Справедливо, что «сейчас в науках о культуре и в исследованиях о культуре, советской в частности, принято трактовать миф как искажение, извращение реальной картины мира (подлинно научной); или как примитивную донаучную форму сознания; или как заблуждение, обман» [Романенко 2003: 220]. Подобные трактовки и интерпретации отечественными мыслителями, и особенно руководителями, значительного и значимого периода истории, и не только собственно российской, но мировой, в общем-то, неудивительны: в их поведении есть своя логика – логика отступников. Кстати, любопытно, что до сих пор не получили широкой огласки случаи возврата в государственную казну дивидендов, ранее полученных прорабами перестройки и чернорабочими реформ за их прежнее активное участие в строительстве коммунизма и пропаганду соответствующих идей; равным образом деятели искусств (шоу-бизнеса), ныне известные как стойкие антикоммунисты, по каким-то причинам не возражают, когда их публично представляют, например, как «народных артистов СССР»… С другой стороны, в процессе этой перманентной кампании как будто не замечается сотворение новых мифов (в том числе и о современности), ничуть не более соответствующих действительности, чем какие-нибудь голливудские «байки из склепа».
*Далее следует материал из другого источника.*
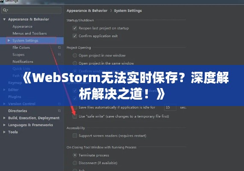Enable Support screen readers checkbox
The width and height of the screenshot is (244, 171).
pyautogui.click(x=75, y=136)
Очевидная сложность, если не вообще невозможность, однозначной и адекватной квалификации понятия «миф» стала причиной вариативности мнений ученых об этом феномене. Ср.: «Обыкновенно полагают, что миф есть басня, вымысел, фантазия. Я понимаю этот термин как раз в противоположном смысле. Для меня и миф – выражение наиболее цельное и формулировка наиболее разносторонняя – того мира, который открывается людям в культуре, исповедующим ту или иную мифологию. <…> Словом, миф есть наиболее реальное и наиболее полное осознание действительности, а не наименее реальное, или фантастическое, и не наименее полное, или пустое» [Лосев 1993: 772–773]. – «Что такое творчески данное и активно выраженное самосознание? Это есть слово. В слове сознание достигает степени самосознания… Слово есть не только понятая, но и понявшая себя саму природа… Миф не есть историческое событие как таковое, но он всегда есть слово…» [Лосев 1991: 133–134]. «Слово всегда глубинно-перспективно, а не плоскостно. Таков же и миф. Миф или прямо словесен или словесность его скрытая…» [Лосев 1991: 62] – «…Богатый и можно сказать – единственный источник разнообразных мифических представлений есть живое слово человеческое» [Афанасьев 1988: 50, 39]. – «Словесный знак скрывает за собою самые различные оттенки выражения мысли (в значении mens, mentis), и не только символы, но также образы, понятия, мифы и т. п.» [Колесов 1995: 15].
Образно описывая реалии современной России, в том числе – и культурно-речевую ситуацию, В. В. Колесов замечает: «Культура обычно определяется как информационно-мифологизированное поле сознания и подсознания. Сегодня это поле захвачено и перепахивается чуждой культурой другой цивилизации, засевается сорняками, заболачивается и окисляется с особым усердием… Нынешний мир интеллигенции виртуален: в действительности, в явленности своих проявлений нет ни культуры, ни самой интеллигенции. Культура и идея представлены в идее, идеальны. Сущность без явления, – миф… Сущности нет – остается одна идея, или… миф» [Колесов 1999: 214–215, 223] (здесь же приводится ряд примеров, позволяющих верно оценить успехи сегодняшнего россиянско-псевдоинтеллигентского мифотворчества, которое имеет своими корнями по преимуществу импортный номинализм: «…Если существуют термины типа “фашист” – значит фашисты где-то рядом, их нужно искать, и обязательно отыщешь. В этом интеллигент [? – А. В.] и представляет себе формы политической “борьбы”: искать противника по терминам-кликухам, приписывая ему, быть может, собственные свои пороки» [Колесов 1999: 216]. Ищите – и обрящете… По той же самой номиналистской логике, иногда и от обратного: в Москве существует какое-то «антифашистское движение» «Антифа» (пока еще неизвестно кем инспирированное и финансируемое), а раз есть движение с таким названием, значит, в России есть и фашисты (точнее, тот самый фантомный «русский фашизм»), а вот если бы их не было, то не было бы антифашистского движения, и т. д…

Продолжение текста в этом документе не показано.